(Stored data entries)
────────────────
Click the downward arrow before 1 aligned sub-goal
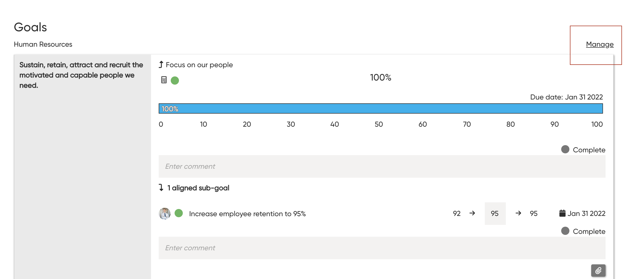This screenshot has height=279, width=644. coord(161,187)

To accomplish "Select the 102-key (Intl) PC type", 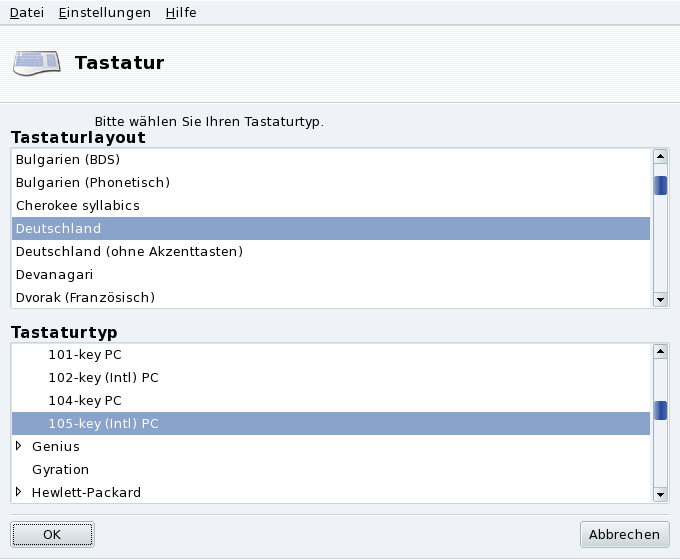I will pyautogui.click(x=103, y=377).
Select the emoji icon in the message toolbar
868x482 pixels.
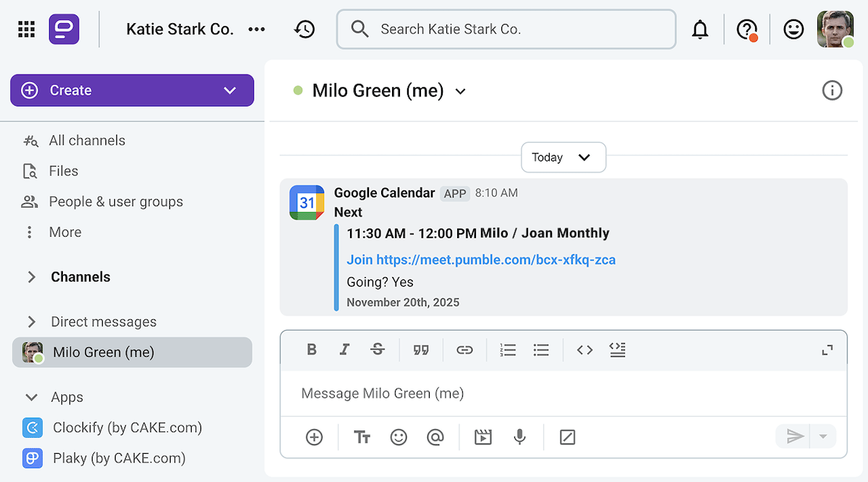tap(399, 437)
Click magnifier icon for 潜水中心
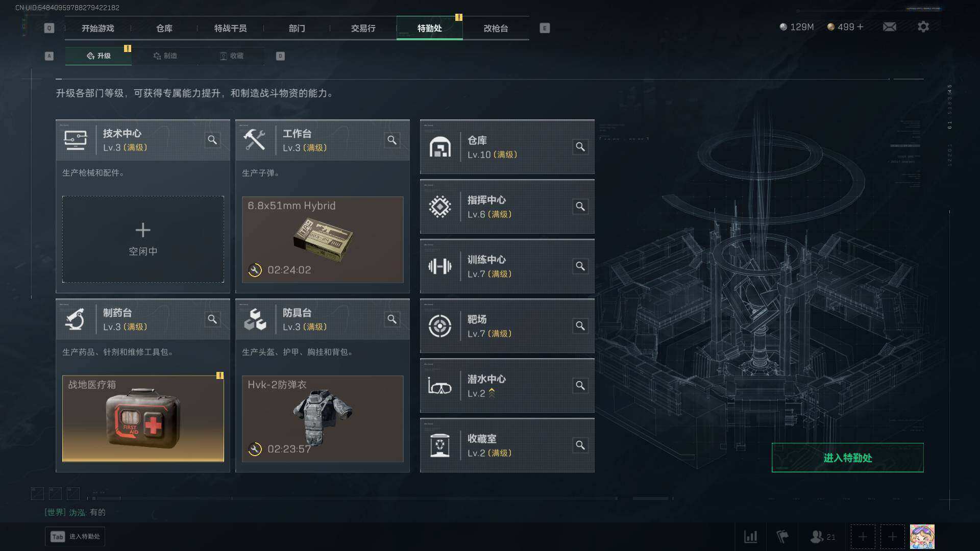The width and height of the screenshot is (980, 551). [x=580, y=386]
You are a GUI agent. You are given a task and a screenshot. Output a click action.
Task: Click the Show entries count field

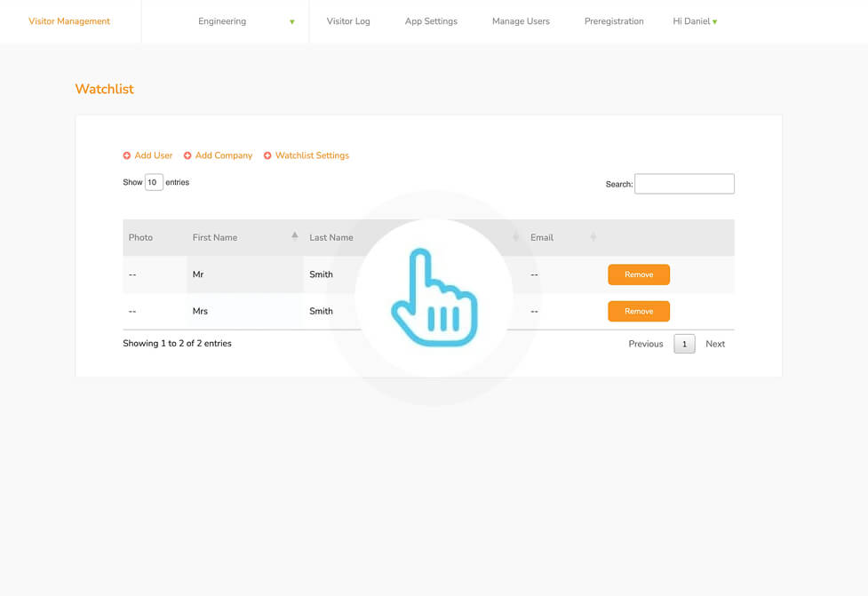(x=154, y=182)
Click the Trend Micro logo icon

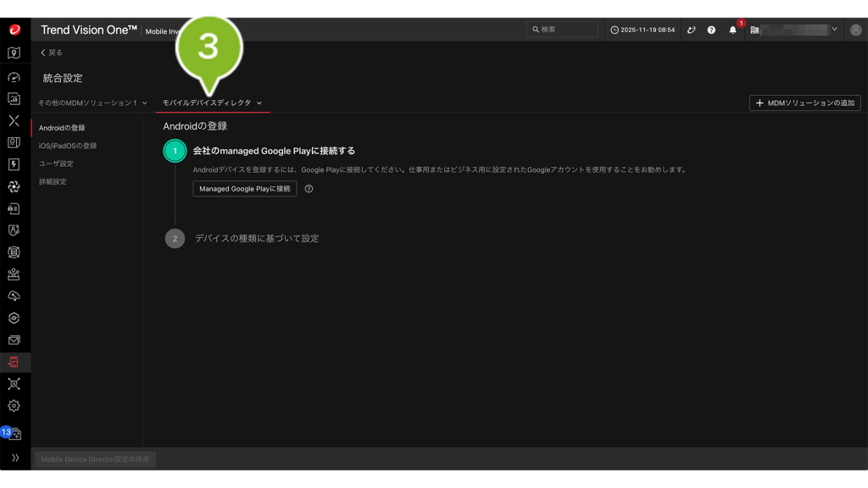click(14, 30)
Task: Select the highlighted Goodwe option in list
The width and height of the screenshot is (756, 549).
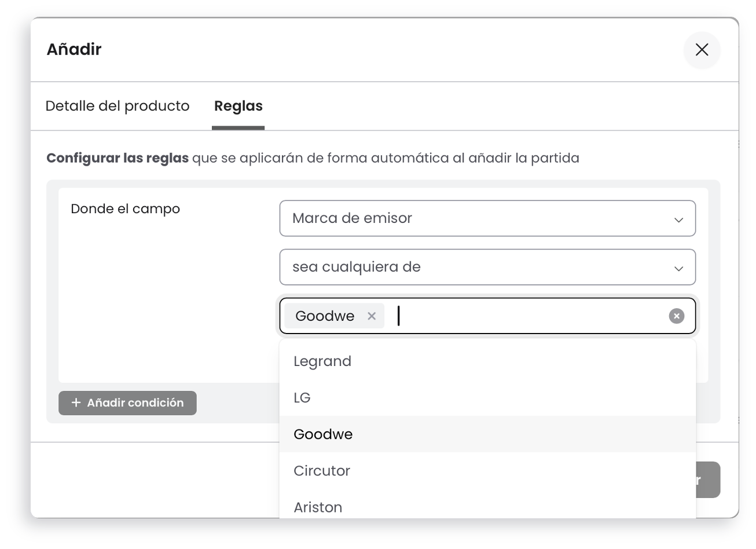Action: (x=323, y=434)
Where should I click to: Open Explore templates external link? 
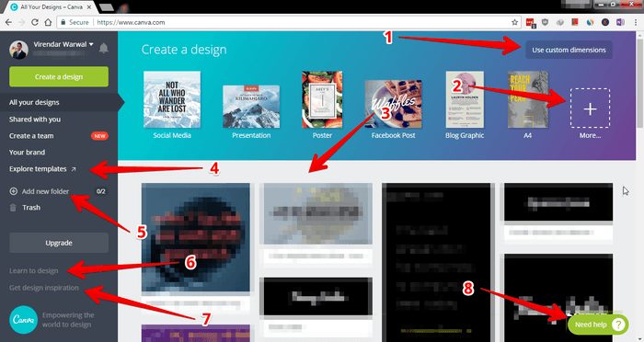point(42,169)
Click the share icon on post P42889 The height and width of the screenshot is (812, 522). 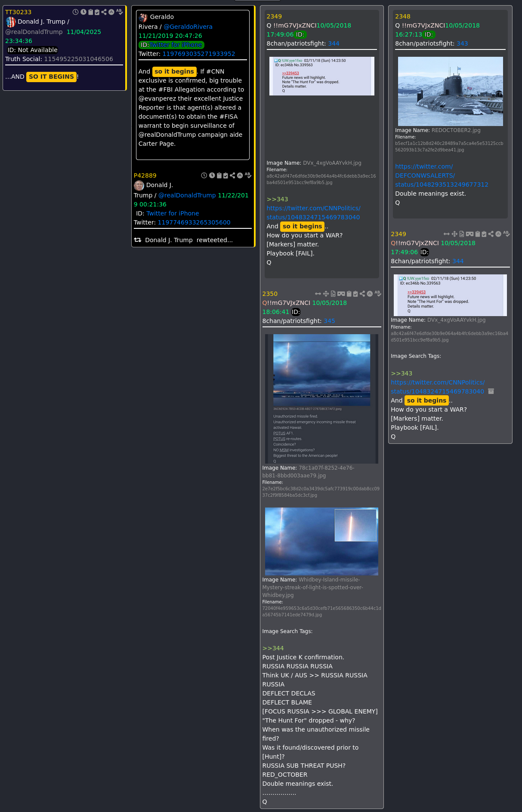[232, 175]
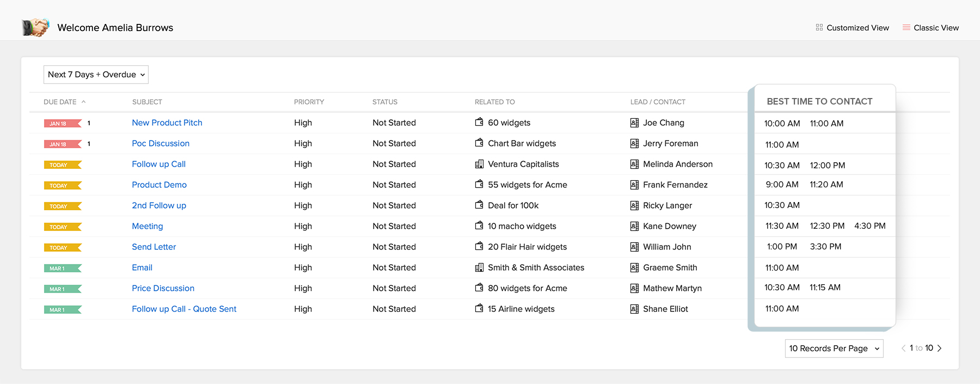Click the handshake logo icon
The image size is (980, 385).
[35, 27]
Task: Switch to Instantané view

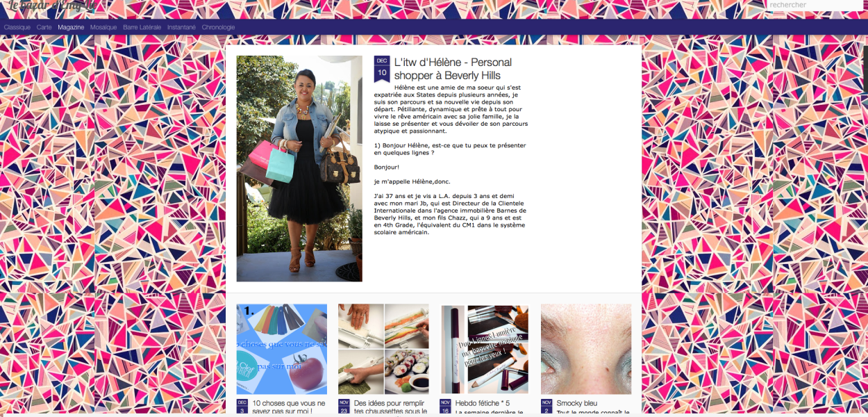Action: pyautogui.click(x=181, y=27)
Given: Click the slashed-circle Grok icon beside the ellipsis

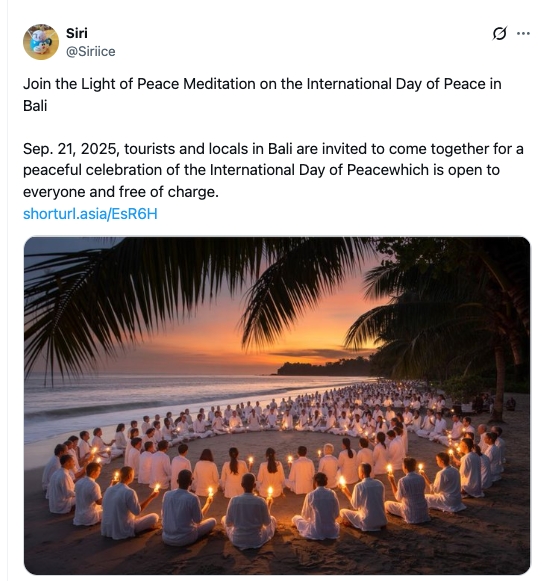Looking at the screenshot, I should pyautogui.click(x=499, y=33).
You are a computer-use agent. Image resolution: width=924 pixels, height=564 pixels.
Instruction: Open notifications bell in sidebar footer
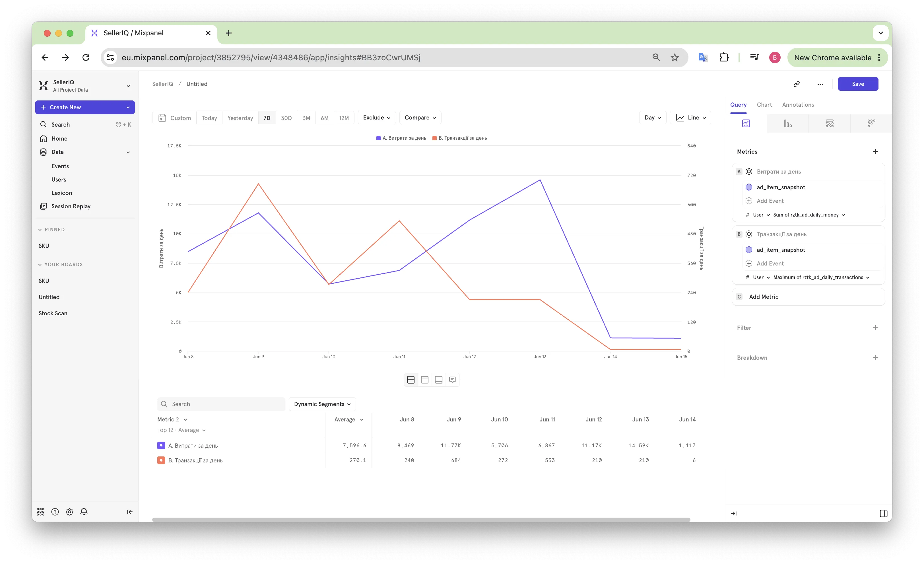click(x=84, y=512)
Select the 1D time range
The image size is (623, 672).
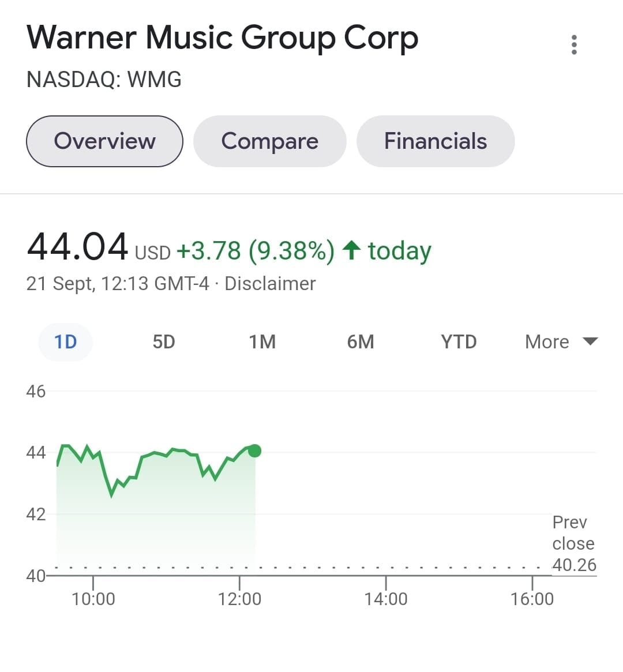65,341
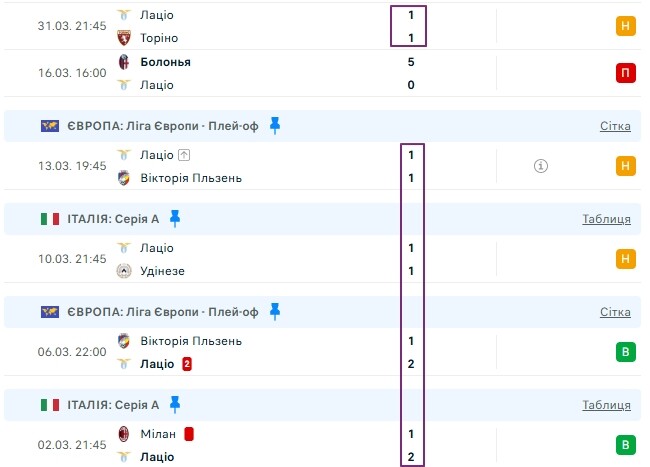Viewport: 650px width, 467px height.
Task: Open Сітка link in second Ліга Європи header
Action: click(615, 312)
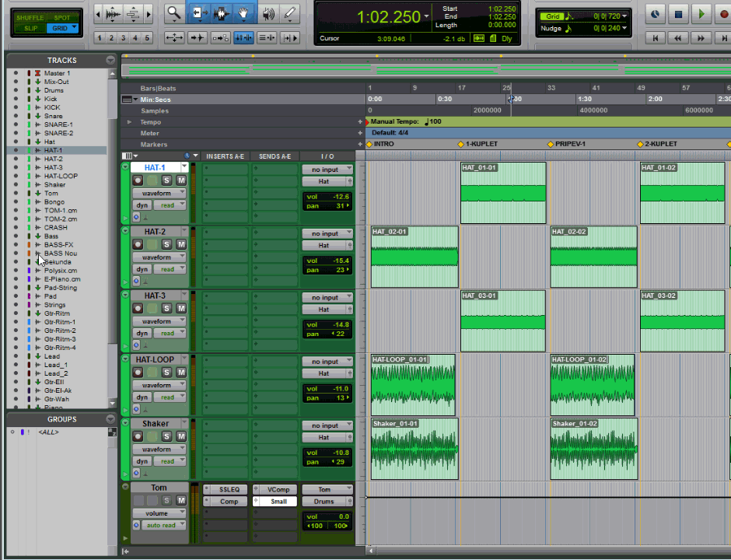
────────────────
Only lines that contain "agent" are needed, so copy each of them from the data.

● **RESPONSE AREA**
You are a GUI agent. You are given a task and a screenshot. Output a click action.
You are a computer-use agent. Image resolution: width=924 pixels, height=564 pixels.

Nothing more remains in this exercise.